BEGIN Entries shown

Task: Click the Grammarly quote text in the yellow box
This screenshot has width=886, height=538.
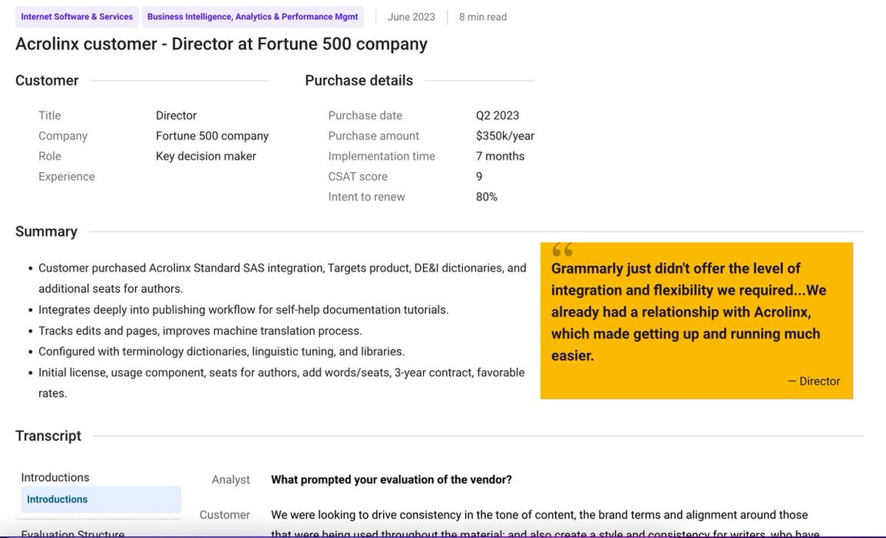Action: (x=689, y=312)
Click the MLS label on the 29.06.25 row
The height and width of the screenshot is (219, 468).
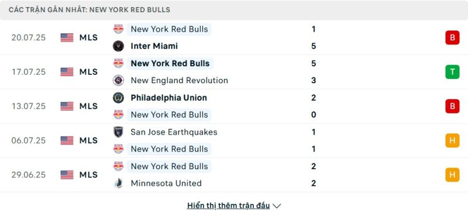88,174
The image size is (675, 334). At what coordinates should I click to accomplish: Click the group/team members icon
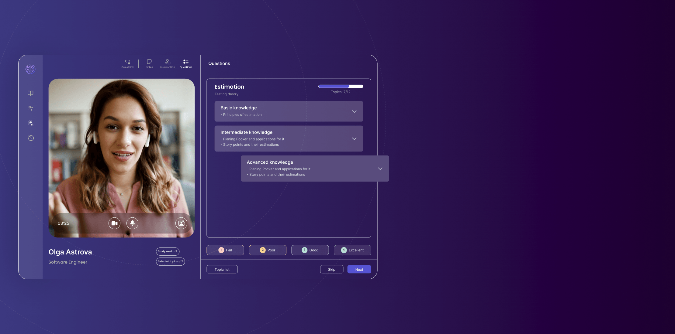(30, 123)
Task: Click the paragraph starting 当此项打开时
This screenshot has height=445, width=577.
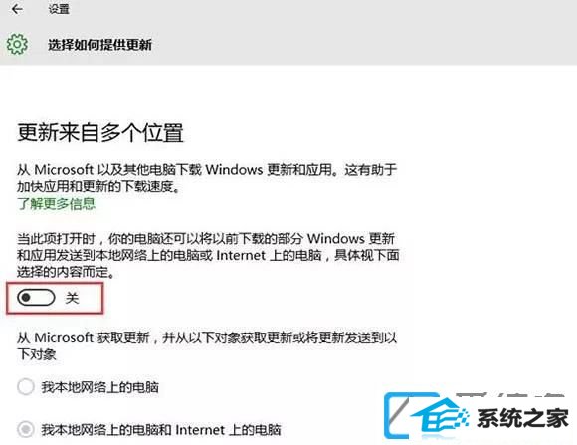Action: click(208, 255)
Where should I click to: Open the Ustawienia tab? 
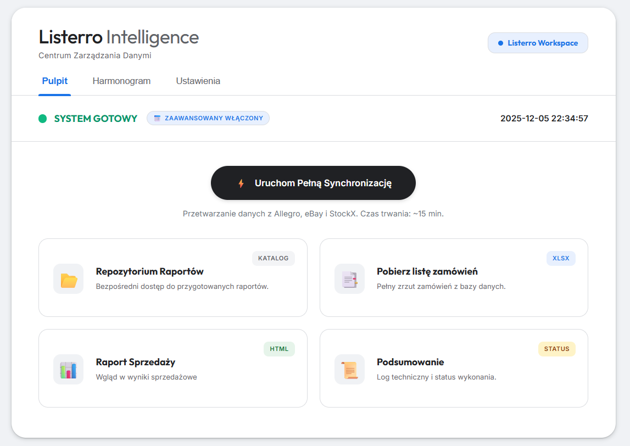pyautogui.click(x=198, y=81)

END Entries shown

Make a copy of each line in the records that has the word "Task".

Task: Click the Grammarly quote text in the yellow box
Task: Click the paragraph starting 当此项打开时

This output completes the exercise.